═══ Исходный текст
Трагизм "агапэ", где, как в данном случае, перекрещиваются процессионные Воля и Эмоция, заключается в том, что у одного хватает духу (2-я Воля) для произнесения заветного слова, но оно отсутствует в его словаре (3-я Эмоция). Тогда как другому известно это слово (2-я Эмоция), но не хватает духу его произнести (3-я Воля). Так, хихикая, и двигаются обычно навстречу друг другу "чехов" и "дюма", в пути мучительно пополняя словарь и собираясь с духом. И на вопрос удастся ли им до такой степени сблизиться, что придет черед открытого выражения чувств - однозначно ответить нельзя.
Динамика и специфика "агапэ" при данной комбинации хорошо просматривается в переписке Чехова и Мизиновой. Сначала она написала ему в присущем себе несколько манерном, но эмоционально открытом стиле. Он ответил в своей манере: спокойно, суховато, иронично. Она обиделась и написала: "Ваши письма, Антон Павлович, возмутительны. Вы напишете целый лист, а там окажется всего только три слова, да к тому же глупейших". Упрекнув Чехова в эмоциональной неадекватности, Мизинова по слабохарактерности все-таки не решилась настаивать на своем стиле выражения и несколько снизила тон, хотя и не сделала его тождественным чеховскому хихиканью. Так они и переписывались, говоря о своей любви лишь в шутовской, ехидной манере, хотя и не без взбрыкивания с ее стороны: "Право, я заслуживаю с Вашей стороны немного большего, чем то шуточно-насмешливое отношение, какое получаю. Если бы Вы знали, как мне иногда не до шуток".
══════
═══ Фрагмент данных
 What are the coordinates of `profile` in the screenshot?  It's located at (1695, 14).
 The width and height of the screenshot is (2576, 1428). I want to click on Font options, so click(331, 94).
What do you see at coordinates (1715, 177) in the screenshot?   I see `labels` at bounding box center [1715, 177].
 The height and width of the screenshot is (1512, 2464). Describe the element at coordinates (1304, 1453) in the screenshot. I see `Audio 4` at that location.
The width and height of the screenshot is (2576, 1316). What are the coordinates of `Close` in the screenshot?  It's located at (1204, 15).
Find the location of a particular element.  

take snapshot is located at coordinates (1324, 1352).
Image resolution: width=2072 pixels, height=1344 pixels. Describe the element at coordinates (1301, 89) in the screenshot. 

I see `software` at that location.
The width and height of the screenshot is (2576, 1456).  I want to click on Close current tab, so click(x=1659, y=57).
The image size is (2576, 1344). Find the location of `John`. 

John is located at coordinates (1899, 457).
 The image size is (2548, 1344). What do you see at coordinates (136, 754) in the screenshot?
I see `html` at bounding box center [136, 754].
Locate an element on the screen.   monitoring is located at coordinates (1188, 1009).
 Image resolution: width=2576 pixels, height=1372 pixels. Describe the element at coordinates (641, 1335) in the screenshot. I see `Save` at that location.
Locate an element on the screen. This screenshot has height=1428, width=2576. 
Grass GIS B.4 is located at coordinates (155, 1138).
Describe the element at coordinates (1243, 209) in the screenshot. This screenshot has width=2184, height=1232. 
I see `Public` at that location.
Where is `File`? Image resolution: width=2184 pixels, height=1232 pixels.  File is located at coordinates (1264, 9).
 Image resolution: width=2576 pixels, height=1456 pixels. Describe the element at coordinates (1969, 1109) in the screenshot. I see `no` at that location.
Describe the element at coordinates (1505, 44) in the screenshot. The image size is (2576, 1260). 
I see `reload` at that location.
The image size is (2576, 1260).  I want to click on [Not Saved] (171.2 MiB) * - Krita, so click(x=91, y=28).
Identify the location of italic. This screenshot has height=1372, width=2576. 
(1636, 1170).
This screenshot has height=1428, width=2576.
══════
• **Что требуется**:
1 – Какие обозначения стоят в скобках в первом абзаце текста об «агапэ»? Перечислите все.
2 – Продолжите текст об «агапэ» и переписке Чехова с Мизиновой, начав сразу после его последнего предложения.
Этот материал не связан с текстом и существует отдельно от него.

• **Ответы по заданиям**:
1 – 2-я Воля, 3-я Эмоция, 2-я Эмоция, 3-я Воля.

2 –
С момента их знакомства прошло три года, прежде чем Чехов попробовал разжать сведенный 3-й Эмоцией рот и прямо сказать о своих чувствах. Он написал: "Увы, я уже старый молодой человек, любовь моя не солнце и не делает весны ни для меня, ни для той птицы, которую я люблю". Однако Чехов не был бы самим собой, если бы, испугавшись чуждой себе прямоты речи, вслед не зачеркнул приведенные строки ёрнической цитатой из романса: "Лика, не тебя так пылко я люблю! Люблю в тебе я прошлое страданье и молодость погибшую мою".
Сразу не найдясь, что сказать на это странное полупризнание, Мизинова адекватно ответила лишь ШЕСТЬ ЛЕТ спустя. Начав зеркально цитатой из романса:
-
она далее приписала: "Я могла написать это восемь лет тому назад, а пишу сейчас и напишу через 10 лет". К сожалению, ответ Мизиновой так безнадежно опоздал, что о продолжении диалога к тому моменту не могло быть и речи.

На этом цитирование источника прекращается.